The narrative is filled with many memorable lines, probably taken from the book, and destined to be aped, much like Gordon Gekko's quotes from Oliver Stone's 1987 Wall Street, which prophetically took place the same year the stock market crashed. This is where this new movie begins, so some might see it as a sequel of sorts, showing how young stockbrockers picked up the pieces, in this case penny stocks, and moved on.
|The world is my oyster|
It reminded me a lot of Glengarry Glen Ross, especially when DiCaprio's Jordan is exhorting his traders to push the Steve Madden IPO, but Scorsese pumps up the volume and turns this one into a wild ride much like De Palma's classic Scarface, as his Belfort snorts his way to the top of Wall Street, not much unlike Tony Montana. A success story in hyper drive.
The most amusing aspect of this film is the evangelical quality. Jordan becomes a kind of latter day saint in the eyes of his disciples, a group of 20 he literally picks off the street, who become loyal to him as he lets them in on his trading secrets. He moves from taking advantage of the average joe to fleecing the rich on penny stocks which were virtually unregulated at the time. He pumps up his crew like a motivational speaker, creating a excessively crude environment in his office where virtually anything goes. He had to ban sex in he bathrooms because it had gotten out of control. Ultimately, Donnie Azoff, as played by Jonah Hill, proves to be his Judas Iscariot.
|Scorsese talking sex|
You figure the real Jordan was much more prosaic. DiCaprio appears to roll in the billions with a yacht that makes him look like a James Bond villain, whereas the real Belfort apparently was only able to strip about $200 million off his clients, and forced to pay back half in restitution. Apparently, he never got much beyond $10 million before his probation was over and is now fighting attempts to take the profits from his books and movie rights.

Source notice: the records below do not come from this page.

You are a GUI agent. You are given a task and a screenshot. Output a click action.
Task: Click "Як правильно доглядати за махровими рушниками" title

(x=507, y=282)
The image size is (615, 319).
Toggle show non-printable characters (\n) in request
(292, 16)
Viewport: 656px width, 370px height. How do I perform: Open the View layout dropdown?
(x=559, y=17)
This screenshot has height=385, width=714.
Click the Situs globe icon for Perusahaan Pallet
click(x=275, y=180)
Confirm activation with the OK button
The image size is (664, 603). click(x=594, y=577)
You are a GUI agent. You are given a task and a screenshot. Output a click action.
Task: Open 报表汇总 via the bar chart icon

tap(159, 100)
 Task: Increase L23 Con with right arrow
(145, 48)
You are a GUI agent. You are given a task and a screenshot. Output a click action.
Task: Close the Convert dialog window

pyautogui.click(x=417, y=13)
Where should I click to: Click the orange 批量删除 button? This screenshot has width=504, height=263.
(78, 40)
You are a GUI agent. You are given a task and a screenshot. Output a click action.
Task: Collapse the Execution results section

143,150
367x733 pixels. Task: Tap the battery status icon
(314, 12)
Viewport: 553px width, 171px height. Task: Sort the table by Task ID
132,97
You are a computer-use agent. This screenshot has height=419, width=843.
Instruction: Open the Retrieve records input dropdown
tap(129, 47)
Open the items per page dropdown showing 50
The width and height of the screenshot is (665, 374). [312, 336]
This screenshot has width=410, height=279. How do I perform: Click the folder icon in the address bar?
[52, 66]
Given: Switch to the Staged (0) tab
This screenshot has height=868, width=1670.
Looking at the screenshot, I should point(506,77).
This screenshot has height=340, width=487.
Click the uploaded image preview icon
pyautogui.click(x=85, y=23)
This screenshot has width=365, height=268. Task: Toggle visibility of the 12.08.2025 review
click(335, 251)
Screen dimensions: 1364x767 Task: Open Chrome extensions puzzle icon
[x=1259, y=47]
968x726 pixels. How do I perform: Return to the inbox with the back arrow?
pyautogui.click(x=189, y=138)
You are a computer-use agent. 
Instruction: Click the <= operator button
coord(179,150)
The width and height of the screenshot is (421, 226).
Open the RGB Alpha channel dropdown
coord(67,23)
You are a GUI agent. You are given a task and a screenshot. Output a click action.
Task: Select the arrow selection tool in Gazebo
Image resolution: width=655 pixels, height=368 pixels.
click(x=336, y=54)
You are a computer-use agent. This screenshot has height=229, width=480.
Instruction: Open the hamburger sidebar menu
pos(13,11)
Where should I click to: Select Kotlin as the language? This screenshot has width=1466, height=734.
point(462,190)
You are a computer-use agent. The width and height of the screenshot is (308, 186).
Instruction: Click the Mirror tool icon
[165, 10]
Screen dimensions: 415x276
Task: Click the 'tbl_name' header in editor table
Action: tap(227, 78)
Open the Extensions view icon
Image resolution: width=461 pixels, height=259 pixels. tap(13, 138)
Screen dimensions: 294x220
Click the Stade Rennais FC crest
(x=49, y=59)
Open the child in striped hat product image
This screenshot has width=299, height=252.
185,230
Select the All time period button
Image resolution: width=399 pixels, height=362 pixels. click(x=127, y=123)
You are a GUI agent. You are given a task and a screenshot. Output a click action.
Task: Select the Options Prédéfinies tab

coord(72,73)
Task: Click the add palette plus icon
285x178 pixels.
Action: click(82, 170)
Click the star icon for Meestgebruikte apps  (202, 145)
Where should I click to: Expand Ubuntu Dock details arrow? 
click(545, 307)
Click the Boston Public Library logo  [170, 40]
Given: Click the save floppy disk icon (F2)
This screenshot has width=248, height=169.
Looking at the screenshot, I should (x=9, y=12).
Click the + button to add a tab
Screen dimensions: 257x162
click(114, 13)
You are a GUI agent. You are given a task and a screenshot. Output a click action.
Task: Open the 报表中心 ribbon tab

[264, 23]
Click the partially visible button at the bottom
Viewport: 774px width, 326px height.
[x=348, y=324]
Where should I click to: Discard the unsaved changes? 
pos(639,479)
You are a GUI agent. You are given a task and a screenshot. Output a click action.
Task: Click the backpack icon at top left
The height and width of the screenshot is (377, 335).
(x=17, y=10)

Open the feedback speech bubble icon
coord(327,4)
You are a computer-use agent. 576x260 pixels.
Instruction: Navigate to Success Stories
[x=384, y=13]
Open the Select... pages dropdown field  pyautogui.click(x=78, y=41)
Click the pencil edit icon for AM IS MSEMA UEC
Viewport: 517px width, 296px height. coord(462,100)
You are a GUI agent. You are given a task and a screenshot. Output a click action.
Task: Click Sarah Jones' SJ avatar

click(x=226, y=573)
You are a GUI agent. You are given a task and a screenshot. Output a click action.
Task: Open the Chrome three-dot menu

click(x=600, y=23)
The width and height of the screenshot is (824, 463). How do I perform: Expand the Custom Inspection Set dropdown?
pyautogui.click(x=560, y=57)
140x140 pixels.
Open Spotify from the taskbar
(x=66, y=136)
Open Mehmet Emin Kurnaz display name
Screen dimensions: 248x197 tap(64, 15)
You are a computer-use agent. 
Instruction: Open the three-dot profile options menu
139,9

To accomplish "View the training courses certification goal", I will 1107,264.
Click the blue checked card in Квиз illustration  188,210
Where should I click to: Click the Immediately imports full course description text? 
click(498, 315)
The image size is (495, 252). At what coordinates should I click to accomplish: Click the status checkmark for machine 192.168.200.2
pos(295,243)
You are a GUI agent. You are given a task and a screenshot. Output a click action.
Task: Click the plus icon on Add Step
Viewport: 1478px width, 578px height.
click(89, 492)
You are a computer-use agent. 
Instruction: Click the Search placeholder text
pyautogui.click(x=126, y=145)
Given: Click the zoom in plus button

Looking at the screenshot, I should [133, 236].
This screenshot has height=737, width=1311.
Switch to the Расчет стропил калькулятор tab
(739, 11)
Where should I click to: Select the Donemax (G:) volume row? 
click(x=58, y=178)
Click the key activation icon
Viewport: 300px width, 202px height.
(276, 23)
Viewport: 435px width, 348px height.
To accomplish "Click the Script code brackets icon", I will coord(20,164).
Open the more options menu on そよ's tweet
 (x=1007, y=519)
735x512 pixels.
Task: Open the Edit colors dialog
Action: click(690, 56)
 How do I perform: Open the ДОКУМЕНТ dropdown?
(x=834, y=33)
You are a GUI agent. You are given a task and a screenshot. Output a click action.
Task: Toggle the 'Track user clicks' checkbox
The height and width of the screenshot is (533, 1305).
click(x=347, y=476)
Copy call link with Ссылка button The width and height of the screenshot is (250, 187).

It's not like this film sheds any light on the period. Instead, Scorsese revels in the conspicuous display of wealth much like he did in Casino. I guess Kyle Chandler offers some kind of moral center as FBI agent Patrick Denham, but he plays his role with the deadpan quality of a 40s private dick. Scorsese has these first-person narratives down pat and stings you along for nearly 3 hours on Jordan Belfort's wild ride.